(Collected data)
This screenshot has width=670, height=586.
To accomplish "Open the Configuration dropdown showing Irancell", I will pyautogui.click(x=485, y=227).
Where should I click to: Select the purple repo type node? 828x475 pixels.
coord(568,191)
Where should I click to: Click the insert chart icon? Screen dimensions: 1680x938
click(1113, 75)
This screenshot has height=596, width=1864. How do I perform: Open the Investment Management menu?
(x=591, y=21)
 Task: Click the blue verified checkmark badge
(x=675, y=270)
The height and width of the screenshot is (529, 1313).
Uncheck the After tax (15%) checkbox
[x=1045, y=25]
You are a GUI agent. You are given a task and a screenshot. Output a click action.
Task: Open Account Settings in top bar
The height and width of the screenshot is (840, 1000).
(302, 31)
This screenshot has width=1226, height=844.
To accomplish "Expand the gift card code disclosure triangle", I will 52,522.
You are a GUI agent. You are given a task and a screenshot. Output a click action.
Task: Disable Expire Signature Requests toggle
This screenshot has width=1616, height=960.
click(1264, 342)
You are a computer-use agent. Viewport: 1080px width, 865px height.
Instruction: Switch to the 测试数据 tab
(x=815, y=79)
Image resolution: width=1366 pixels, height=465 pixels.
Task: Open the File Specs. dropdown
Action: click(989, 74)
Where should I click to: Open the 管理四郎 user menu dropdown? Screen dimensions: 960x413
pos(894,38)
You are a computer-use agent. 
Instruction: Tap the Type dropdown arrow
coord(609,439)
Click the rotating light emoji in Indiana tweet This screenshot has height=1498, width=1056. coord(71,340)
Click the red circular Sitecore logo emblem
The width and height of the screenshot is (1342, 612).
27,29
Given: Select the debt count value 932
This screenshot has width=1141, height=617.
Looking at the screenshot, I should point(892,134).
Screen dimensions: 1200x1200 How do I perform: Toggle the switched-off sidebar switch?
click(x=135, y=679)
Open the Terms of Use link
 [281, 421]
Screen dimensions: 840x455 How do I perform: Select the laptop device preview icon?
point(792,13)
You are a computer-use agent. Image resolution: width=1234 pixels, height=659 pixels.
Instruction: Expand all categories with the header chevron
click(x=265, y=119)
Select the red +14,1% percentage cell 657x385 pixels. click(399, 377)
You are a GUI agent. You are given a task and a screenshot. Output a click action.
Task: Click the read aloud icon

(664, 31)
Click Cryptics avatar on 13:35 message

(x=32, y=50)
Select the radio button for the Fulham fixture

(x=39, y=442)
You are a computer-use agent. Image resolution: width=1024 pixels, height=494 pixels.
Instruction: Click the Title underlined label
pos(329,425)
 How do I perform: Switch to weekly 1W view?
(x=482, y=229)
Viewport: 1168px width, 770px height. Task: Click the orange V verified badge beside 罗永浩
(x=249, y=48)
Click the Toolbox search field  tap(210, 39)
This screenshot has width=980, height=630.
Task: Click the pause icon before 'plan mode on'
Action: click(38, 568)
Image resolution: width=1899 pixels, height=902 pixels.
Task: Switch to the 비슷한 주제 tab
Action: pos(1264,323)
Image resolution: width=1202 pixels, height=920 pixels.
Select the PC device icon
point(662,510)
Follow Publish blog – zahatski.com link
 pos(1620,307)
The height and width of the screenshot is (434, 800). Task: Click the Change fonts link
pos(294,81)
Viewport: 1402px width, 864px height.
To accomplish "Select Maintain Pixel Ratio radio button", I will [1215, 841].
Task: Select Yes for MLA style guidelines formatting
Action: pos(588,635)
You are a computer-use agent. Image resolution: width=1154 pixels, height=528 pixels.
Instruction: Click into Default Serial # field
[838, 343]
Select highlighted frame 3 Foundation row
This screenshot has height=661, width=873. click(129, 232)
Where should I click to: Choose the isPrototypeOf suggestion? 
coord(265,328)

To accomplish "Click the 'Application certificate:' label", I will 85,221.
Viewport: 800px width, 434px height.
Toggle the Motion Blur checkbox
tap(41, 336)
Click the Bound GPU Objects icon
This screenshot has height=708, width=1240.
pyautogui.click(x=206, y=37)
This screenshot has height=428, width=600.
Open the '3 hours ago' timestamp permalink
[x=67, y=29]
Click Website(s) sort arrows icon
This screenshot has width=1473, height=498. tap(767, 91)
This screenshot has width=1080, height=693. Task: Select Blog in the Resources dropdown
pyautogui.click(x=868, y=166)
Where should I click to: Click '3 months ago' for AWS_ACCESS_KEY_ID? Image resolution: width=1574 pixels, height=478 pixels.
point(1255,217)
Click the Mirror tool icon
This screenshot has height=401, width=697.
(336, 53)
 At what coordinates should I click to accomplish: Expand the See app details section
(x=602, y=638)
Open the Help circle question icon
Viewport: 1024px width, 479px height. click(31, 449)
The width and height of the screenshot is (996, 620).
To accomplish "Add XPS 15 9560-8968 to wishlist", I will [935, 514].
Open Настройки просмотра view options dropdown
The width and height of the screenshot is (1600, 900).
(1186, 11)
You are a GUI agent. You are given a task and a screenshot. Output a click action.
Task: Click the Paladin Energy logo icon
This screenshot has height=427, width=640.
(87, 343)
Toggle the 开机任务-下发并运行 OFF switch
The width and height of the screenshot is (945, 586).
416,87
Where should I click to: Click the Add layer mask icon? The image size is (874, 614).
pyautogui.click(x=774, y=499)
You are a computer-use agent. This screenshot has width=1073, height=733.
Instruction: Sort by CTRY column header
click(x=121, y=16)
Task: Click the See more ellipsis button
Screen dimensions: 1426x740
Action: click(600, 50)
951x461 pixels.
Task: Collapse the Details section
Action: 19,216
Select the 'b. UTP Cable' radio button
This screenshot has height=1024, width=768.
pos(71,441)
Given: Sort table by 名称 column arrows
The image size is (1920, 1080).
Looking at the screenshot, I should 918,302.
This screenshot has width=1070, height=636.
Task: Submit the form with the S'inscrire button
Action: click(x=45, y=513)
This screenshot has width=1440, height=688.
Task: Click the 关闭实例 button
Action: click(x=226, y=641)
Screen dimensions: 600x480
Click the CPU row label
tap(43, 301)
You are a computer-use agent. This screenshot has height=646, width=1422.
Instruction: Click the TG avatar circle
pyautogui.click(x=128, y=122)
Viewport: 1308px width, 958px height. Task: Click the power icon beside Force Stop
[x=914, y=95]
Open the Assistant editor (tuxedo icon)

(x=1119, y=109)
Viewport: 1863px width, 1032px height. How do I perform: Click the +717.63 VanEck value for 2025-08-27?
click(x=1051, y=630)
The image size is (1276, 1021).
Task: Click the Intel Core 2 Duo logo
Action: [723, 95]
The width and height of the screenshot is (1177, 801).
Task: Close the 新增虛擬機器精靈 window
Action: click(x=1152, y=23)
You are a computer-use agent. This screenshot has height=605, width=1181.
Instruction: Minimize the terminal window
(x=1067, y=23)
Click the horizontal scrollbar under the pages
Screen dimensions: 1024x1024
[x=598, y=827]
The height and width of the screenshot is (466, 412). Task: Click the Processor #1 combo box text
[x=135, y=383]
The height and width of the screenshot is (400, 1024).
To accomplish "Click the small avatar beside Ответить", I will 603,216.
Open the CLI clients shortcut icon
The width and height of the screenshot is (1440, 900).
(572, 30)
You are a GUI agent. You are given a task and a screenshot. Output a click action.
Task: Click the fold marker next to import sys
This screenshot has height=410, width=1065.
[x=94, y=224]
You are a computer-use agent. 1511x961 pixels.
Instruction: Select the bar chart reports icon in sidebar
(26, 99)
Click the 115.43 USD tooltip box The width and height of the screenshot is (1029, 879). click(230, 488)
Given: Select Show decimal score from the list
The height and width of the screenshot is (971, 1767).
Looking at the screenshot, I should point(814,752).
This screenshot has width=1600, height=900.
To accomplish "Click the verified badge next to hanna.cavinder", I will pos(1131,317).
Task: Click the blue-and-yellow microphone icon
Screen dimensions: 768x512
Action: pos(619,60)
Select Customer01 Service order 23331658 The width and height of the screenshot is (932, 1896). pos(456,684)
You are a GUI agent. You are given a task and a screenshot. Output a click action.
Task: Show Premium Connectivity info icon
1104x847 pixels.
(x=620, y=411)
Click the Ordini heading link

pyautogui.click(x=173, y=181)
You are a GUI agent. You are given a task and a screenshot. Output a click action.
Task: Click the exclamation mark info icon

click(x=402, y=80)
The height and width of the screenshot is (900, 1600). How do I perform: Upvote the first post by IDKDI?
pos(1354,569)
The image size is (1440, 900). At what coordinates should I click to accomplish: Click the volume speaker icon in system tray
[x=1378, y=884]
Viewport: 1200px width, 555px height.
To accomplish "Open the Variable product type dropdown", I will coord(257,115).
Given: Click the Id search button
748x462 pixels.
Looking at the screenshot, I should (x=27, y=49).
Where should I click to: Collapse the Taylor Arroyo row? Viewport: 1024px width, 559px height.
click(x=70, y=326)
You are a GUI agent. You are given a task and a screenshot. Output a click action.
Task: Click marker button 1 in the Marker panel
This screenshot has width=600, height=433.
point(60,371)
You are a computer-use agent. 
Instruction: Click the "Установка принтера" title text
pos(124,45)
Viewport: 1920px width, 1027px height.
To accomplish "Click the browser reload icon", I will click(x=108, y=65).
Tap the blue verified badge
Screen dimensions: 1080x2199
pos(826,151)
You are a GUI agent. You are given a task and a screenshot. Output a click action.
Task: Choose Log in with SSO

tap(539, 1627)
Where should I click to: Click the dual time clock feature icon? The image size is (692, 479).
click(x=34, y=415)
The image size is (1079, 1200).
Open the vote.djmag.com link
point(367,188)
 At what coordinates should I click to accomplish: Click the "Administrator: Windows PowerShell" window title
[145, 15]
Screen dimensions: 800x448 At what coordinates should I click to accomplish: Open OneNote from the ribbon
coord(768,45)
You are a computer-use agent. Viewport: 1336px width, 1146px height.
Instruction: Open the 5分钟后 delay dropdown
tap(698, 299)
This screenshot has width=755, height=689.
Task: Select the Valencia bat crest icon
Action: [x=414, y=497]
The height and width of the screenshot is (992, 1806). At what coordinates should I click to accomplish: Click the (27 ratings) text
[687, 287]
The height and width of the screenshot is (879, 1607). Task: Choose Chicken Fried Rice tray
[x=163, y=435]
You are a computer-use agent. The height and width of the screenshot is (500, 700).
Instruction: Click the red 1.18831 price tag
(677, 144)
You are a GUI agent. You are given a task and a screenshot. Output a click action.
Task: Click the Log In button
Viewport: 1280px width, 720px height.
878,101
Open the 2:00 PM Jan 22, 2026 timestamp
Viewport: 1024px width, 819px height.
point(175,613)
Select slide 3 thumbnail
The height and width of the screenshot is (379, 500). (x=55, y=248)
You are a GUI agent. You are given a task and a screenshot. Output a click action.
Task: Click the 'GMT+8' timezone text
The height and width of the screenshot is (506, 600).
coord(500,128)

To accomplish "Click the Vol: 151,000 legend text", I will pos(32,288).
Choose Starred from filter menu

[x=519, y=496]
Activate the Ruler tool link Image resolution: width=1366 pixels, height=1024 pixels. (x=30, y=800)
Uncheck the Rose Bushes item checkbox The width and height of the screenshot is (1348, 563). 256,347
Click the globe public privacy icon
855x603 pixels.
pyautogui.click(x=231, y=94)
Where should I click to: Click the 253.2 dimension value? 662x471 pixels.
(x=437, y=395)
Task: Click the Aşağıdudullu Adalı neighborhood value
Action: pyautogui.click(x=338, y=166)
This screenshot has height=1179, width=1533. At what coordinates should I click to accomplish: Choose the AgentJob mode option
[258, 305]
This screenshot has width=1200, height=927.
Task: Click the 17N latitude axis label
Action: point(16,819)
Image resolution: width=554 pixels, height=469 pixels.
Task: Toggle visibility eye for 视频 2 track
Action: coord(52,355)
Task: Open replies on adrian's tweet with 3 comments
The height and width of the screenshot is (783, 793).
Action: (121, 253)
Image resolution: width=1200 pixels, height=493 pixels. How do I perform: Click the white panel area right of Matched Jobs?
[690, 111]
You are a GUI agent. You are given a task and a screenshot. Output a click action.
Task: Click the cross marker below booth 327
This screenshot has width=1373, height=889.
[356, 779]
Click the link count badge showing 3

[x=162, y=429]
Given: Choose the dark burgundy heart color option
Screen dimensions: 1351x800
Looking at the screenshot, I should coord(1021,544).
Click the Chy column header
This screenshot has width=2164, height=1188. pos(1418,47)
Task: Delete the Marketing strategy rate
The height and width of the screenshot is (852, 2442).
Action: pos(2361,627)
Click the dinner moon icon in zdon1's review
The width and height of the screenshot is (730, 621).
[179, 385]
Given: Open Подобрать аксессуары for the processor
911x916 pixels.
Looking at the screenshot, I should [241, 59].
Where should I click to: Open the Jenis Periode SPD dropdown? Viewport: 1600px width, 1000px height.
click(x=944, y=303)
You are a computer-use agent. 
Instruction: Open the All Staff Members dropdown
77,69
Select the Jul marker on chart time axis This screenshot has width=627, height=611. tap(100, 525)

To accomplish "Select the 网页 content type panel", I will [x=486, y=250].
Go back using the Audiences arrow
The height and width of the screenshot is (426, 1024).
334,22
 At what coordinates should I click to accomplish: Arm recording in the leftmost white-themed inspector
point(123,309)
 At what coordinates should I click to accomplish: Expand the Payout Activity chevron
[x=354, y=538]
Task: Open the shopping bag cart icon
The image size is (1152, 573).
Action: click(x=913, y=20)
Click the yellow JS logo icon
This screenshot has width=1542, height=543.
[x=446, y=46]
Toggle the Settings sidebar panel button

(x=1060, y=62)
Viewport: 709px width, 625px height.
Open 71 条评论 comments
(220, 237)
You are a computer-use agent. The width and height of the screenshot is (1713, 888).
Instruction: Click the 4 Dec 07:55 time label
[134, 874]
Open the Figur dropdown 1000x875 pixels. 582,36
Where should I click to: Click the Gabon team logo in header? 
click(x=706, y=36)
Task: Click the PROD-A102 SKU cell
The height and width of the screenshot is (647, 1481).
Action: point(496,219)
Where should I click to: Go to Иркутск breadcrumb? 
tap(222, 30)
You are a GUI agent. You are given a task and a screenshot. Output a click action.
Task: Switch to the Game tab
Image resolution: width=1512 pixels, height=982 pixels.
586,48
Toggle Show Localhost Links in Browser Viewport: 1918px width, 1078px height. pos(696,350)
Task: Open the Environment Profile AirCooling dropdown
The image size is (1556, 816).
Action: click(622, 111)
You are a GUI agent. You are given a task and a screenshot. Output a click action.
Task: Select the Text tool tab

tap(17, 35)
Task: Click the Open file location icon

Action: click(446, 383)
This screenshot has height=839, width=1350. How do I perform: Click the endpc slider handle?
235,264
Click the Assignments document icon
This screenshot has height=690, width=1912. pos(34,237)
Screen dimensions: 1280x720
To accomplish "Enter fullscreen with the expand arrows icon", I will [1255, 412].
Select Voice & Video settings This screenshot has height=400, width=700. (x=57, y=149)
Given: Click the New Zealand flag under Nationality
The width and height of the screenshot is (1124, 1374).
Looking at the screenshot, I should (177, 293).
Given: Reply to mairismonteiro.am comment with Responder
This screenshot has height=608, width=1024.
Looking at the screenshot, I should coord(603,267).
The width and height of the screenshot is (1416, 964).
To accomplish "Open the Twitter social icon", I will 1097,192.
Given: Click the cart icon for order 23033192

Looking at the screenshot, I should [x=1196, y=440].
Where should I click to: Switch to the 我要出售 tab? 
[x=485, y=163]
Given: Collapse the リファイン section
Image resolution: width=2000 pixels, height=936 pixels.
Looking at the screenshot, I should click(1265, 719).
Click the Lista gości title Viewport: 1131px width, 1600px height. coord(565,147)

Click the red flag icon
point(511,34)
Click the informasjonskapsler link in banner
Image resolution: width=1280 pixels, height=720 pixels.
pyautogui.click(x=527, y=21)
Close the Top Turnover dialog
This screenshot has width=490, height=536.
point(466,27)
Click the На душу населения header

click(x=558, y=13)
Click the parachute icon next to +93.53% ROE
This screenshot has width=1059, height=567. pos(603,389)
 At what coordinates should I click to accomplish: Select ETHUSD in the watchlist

— WORK INSTRUCTION —
Taking the records above as input, show every line in which the word "tweet" is present.

— RESULT OF THIS EXERCISE —
Click the rotating light emoji in Indiana tweet This screenshot has height=1498, width=1056. coord(71,340)
Task: Open replies on adrian's tweet with 3 comments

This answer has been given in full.